The original Pool of Siloam, of which the present Birket occupies but a part, was excavated by Dr. F. Bliss, and was shown to have been a rock-cut reservoir 71 feet N. to S. by 75 feet E. to W.; and just outside its W. edge was found a flight of ancient rock-cut steps, probably those mentioned in Nehemiah 3:15 . A covered arcade, 12 feet wide, had been built, probably about NT times, round the four sides of the pool, and a division ran across the centre to separate the sexes when bathing. Such was probably the condition of the pool at the time of the events of John 9:7 . The surplus water of the pool leaves by a sluice at its S. end, and traverses a rock-cut channel to reach the gardens of the Siloam villagers. S. of the Birket es-Silwân is a walled-in area which in recent times was a kind of cesspool for the city, the sewage coming down the TyropÅ“on Valley (now diverted to its proper sewer again) being there stopped by a great dam across the valley. On this dam, at one period, ran the city wall, and Dr. Bliss proved by excavations that it was supported by buttresses of great strength. The area shut off by this dam is the so-called ‘lower Pool of Siloam’ or Birket el-Hamra , and may have been used at one time to store surplus waters from the upper pool.

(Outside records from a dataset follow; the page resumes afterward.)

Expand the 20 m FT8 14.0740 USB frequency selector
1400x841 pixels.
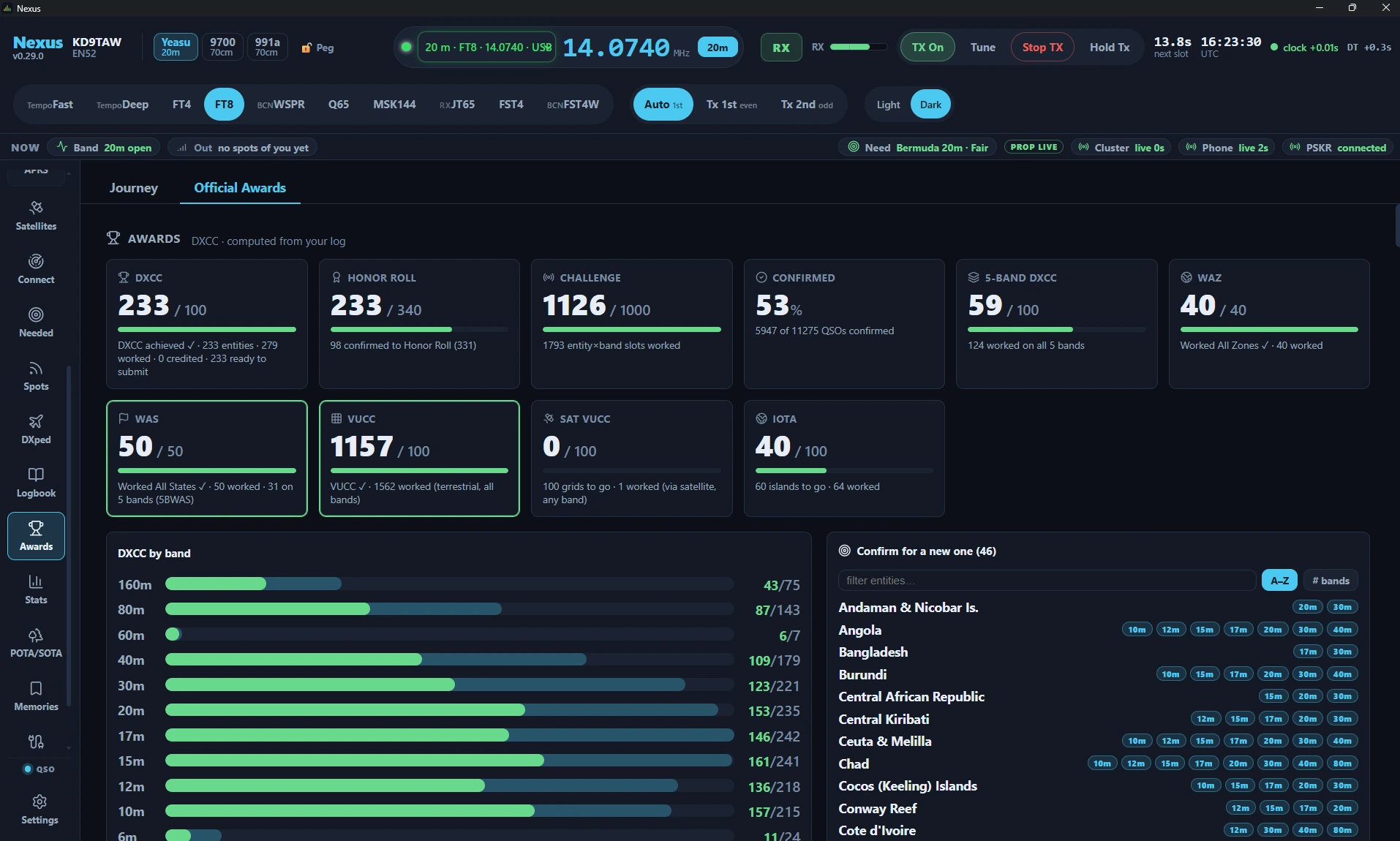(x=486, y=48)
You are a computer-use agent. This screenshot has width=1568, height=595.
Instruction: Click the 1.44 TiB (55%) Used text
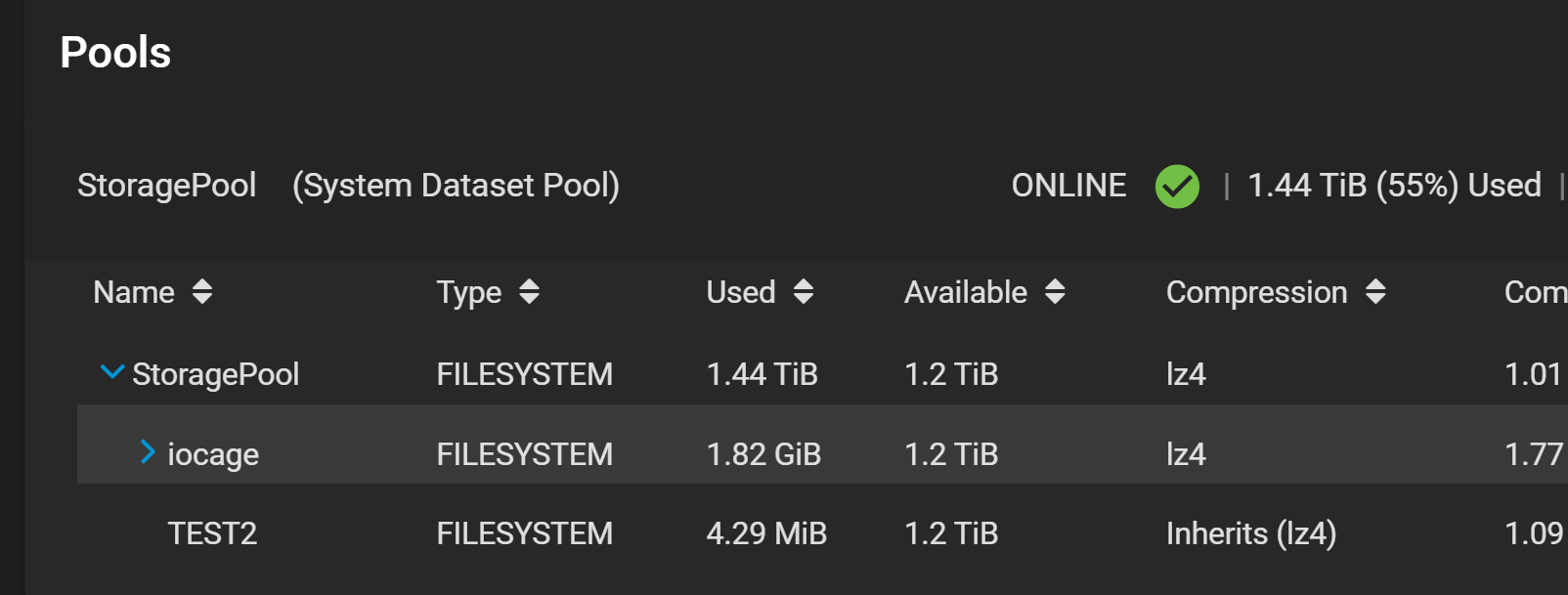click(x=1395, y=186)
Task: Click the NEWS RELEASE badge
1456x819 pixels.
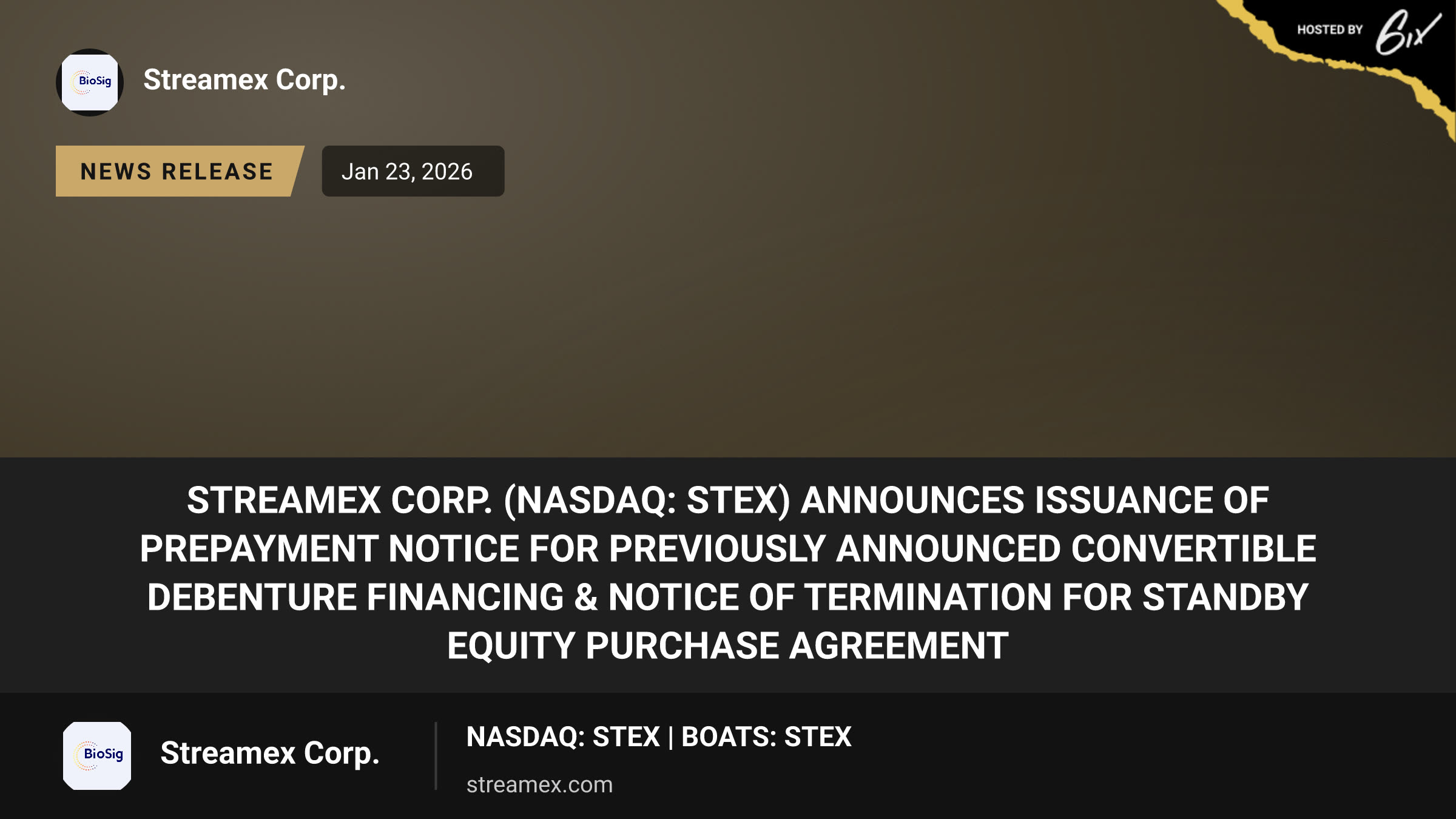Action: click(x=180, y=171)
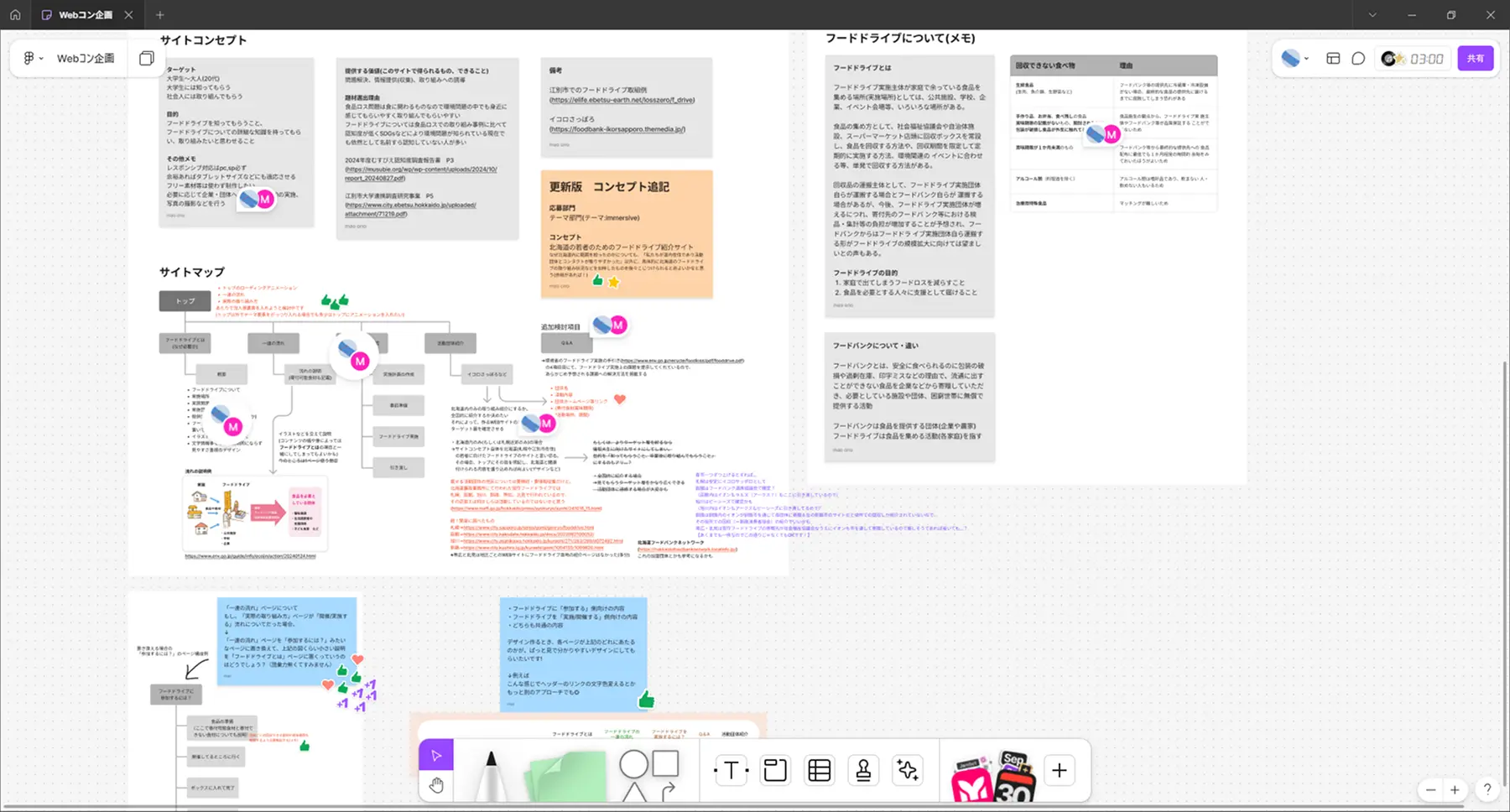Screen dimensions: 1510x812
Task: Open the comments bubble icon
Action: pyautogui.click(x=1358, y=59)
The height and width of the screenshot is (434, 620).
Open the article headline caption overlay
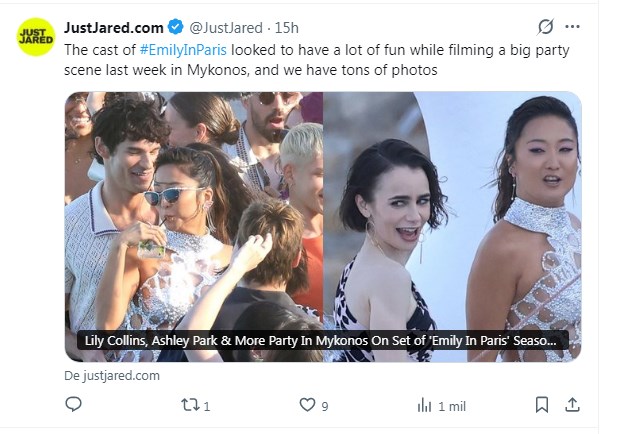coord(320,340)
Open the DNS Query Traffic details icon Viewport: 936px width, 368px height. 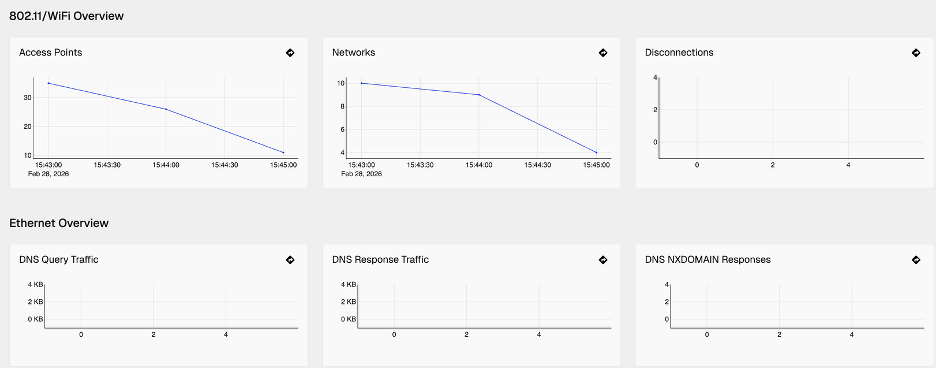click(290, 260)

Probably it was the ‘reservoir’ (RV [Note: Revised Version.] ) or ‘ditch’ (AV [Note: Authorized Version.] ) ‘between the two walls, for the water of the old pool’ ( Isaiah 22:11 ), that is, the reservoir to which the water from the ‘old pool’ at Gihon was conducted by the earlier aqueduct referred to above, while the dam itself is with some probability considered to be the ‘wall of the pool of Siloah by the ‘king’s garden’ ( Nehemiah 3:15 ). The water of the ‘Ain Silwân is naturally, like that of its source (Gihon), brackish and impregnated with sewage; it also runs intermittently.

E. W. G. Masterman.

Bibliography Information
Hastings, James. Entry for 'Siloam'. Hastings' Dictionary of the Bible. https://www.studylight.org/​dictionaries/​eng/​hdb/​s/siloam.html. 1909.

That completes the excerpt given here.